Question

Vectors:
question below
only 7b. I need explanation why the answer is k is greater than or equal to zero

Answer 1

answer: \(k \ge 0\)

Answer 2

\[|a||b|~cos\alpha=a\cdot b\]

|a| = sqrt(2), |b| = k, a.b = k

Answer 3

but the real question is in the fact that (0,0) is 90 degrees to all other vectors, and cannot possibly be 45 degree with 1,1

Answer 4

why it can't be 45 degrees with 1,1?

Answer 5

0,0 dot 1,1 = 0, and when a dot product is zero, the vectors are 90 degrees

Answer 6

consider this in 3 dimensions:

1,1,0
0,k,0
and
0,0,1

when k=0, all we are left with is 1,1,0 and 0,0,1

Answer 7

sorry, i 'm still trying to understand this :/
where did you get 0,0,1?

Answer 8

its a vector that is perpendicular to all other vectors in the xy plane; the zero vector in they xy plane is actually a part of the 0,0,1 vector, or line, in xyz space

Answer 9

oh ok :)

Answer 10

k=0 seems problematic.
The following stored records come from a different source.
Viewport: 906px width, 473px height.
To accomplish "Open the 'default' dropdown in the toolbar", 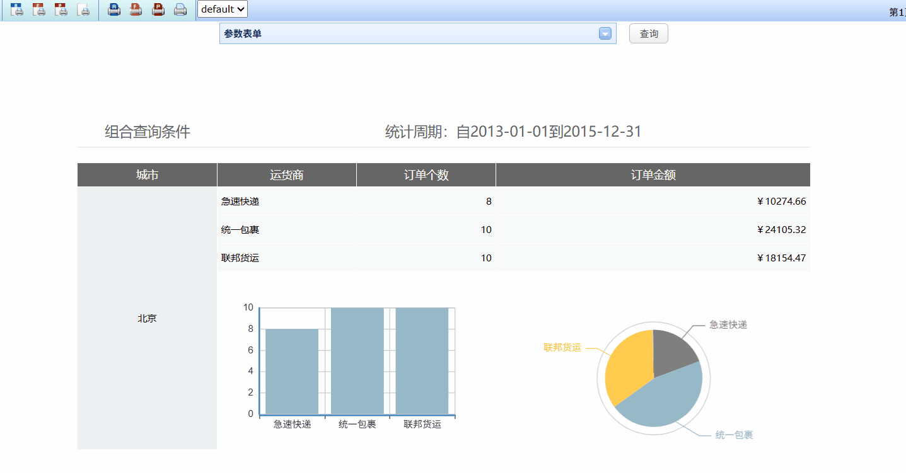I will click(223, 9).
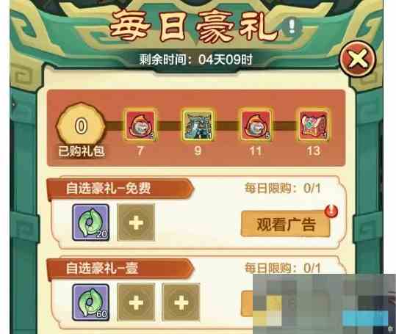Click the progress track between milestones 9 and 11
The height and width of the screenshot is (334, 396).
click(x=227, y=126)
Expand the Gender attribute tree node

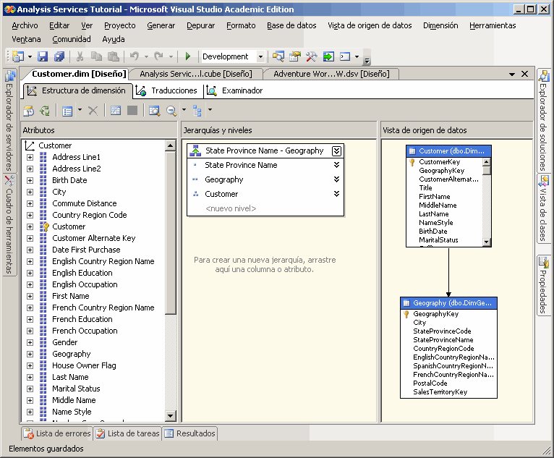[x=30, y=342]
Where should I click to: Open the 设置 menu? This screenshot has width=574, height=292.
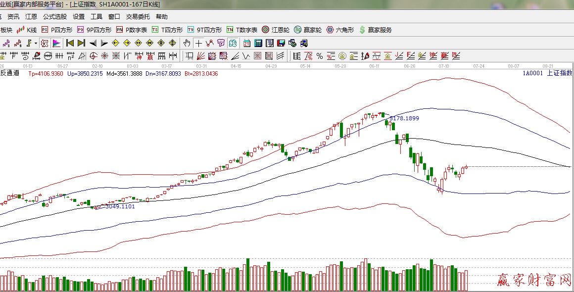click(79, 16)
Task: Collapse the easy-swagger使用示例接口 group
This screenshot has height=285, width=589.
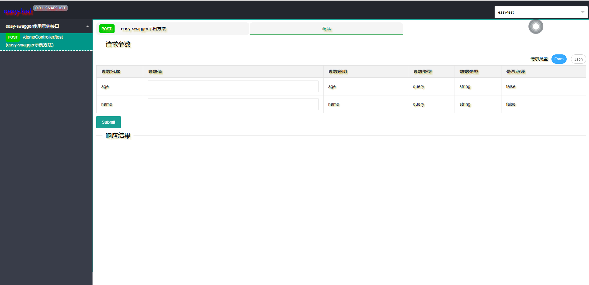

But here is what they are thinking:

\[ a \cdot b = |a| |b| \cos \theta \]
\[ |a| = \sqrt{2} , |b|= |k| , \cos \theta= \frac{1}{\sqrt{2}}\]
\[ a \cdot b = k = \sqrt{2} \ |k| \frac{1}{\sqrt{2}} \\
k= |k|\]
k≥0 is the solution

Answer 11

to clrify the picture with @amistre64 permition:

the angle will always be 45º if k is positive.